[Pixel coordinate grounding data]
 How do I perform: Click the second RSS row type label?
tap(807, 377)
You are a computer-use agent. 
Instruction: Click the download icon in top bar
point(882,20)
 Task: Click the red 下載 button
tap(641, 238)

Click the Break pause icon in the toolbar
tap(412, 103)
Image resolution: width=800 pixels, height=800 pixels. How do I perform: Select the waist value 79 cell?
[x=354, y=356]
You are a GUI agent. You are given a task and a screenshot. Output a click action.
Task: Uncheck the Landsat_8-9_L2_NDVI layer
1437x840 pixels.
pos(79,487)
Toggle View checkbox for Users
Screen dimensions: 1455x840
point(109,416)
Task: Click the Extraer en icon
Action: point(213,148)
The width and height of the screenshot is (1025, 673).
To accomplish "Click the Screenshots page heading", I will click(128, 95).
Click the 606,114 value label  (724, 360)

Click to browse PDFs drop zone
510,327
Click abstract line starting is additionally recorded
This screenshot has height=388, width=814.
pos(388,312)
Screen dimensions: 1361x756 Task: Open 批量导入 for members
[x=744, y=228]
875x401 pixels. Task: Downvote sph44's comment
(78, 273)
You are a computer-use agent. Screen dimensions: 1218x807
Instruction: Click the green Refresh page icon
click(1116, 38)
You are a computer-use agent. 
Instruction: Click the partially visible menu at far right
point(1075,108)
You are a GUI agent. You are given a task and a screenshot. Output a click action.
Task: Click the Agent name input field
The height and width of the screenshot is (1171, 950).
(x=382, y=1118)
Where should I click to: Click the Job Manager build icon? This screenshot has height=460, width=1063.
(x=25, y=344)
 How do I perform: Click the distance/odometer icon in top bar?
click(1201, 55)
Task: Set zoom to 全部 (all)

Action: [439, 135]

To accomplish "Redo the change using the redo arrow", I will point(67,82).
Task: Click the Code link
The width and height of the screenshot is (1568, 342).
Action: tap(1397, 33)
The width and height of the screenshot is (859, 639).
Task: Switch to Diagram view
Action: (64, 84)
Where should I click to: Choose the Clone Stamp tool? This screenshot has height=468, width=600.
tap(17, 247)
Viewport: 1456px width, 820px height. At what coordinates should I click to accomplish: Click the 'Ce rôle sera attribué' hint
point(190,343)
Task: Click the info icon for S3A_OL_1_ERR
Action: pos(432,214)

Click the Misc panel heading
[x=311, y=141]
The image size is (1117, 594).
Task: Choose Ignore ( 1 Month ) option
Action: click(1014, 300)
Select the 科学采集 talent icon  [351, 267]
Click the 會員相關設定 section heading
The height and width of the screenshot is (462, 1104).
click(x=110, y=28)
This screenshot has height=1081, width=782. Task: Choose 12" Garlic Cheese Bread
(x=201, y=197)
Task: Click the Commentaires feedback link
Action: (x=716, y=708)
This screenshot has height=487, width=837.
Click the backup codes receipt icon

What is required:
Scan the lines above for the word "will" and copy every one where it occurs.

Result of this exercise:
To accomplish "Click the Screenshots page heading", I will click(128, 95).
To accomplish "Redo the change using the redo arrow", I will point(67,82).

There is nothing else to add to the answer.